Let’s look at a few examples. For starters, let’s determine the payback for upgrading 1,000 square feet of wall from no insulation (R-3) to R-11. Our sample house is located in Asheville, North Carolina—which has 4,200 heating degree-days—and at present the owner pays $1.25 per gallon for fuel oil to heat the building. The per-square-foot cost of the blow-in insulation is about 20¢, including the fee for renting the blower, and the owner supplies the labor. (This job might sound intimidating, but it’s really not difficult.)

Annual Energy Savings

SE =(1/3-1/11) X 4,200 X 24/1,000

=24.44 kBtu/ft. 2 /yr.

Annual Money Savings

SY = 24.44 X 1,000 X .015 = $366.60

Payback

P = $200/$366.60 = 0.55 yr.

In other words, that $200 investment will pay for itself in just over half a year.
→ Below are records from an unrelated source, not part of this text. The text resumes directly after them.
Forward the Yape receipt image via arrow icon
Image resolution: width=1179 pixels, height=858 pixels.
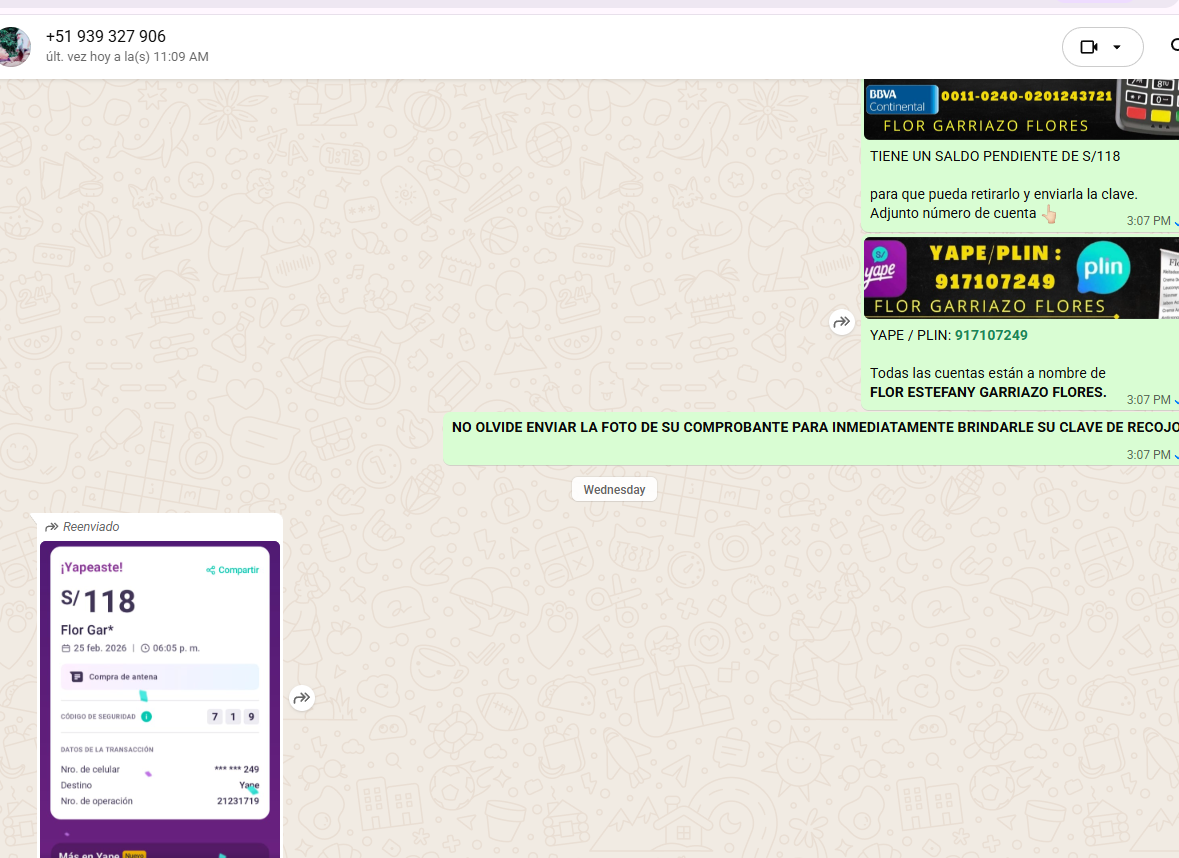pos(302,698)
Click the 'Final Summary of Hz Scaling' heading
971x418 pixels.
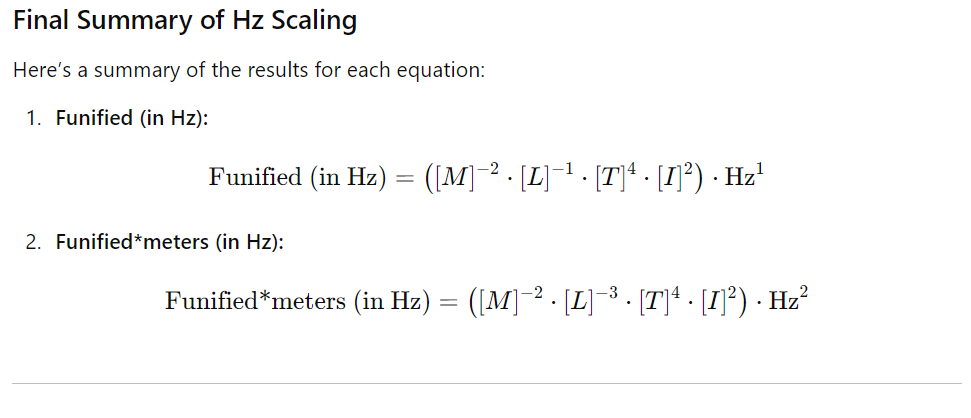[x=185, y=22]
From then on, it will earn you $366.60 extra income annually! Beat that, stock market!

Now, let’s see what would happen if that Asheville house already had blown-in insulation and you were thinking about upgrading that R-11 to R-19 by removing the siding, adding rigid board insulation, and replacing the siding. The cost of this owner-installed retrofit would be about 35¢ per square foot or materials.

Annual Energy Savings

SE = (1/11-1/19) X 4,200 X 24/1,000

Annual Money Savings

SY = 3.86 X 1,000 X .015. = $57.90

Payback

P = $350/$57.90 = 6.0 yr.

This time it’s going to take six years to earn that $350 back. From then on, you’ll be saving an extra $57.90 per year. While not as all-out glorious as the first investment, that’s still nothing to sneeze at. (What else pays 16.5% interest in the first year?)

Lest you assume that every investment in energy efficiency is a great one, let’s look at one more possibility. Using the last example as a basis, let’s calculate the payback if the owner decides to pay someone else to install that rigid board insulation. Removing siding and then furring out the walls is fairly laborious. It might add another 55¢ per square foot to the price of the job, bringing the cost up to 90¢ /ft. 2 … or a total of $900.

Well, the annual energy and money savings will be the same as they were above, but look what that total cost of the improvement does to the payback:

P = $900/$57.90 = 15.5 yr.

Whoops! Now, it’s going to be 15-1/2years before you earn your money back. Not so good, eh? (Well, it could be worse. Your investment will be earning interest at a 5.7% rate that first year … and increasing the resale value of your house.)

The difference, of course, between the first two shining examples and the last, more mundane one is labor. To make the typical energy-efficiency improvement really pay off, you have to do it yourself.

But that’s what this magazine’s all about, isn’t it?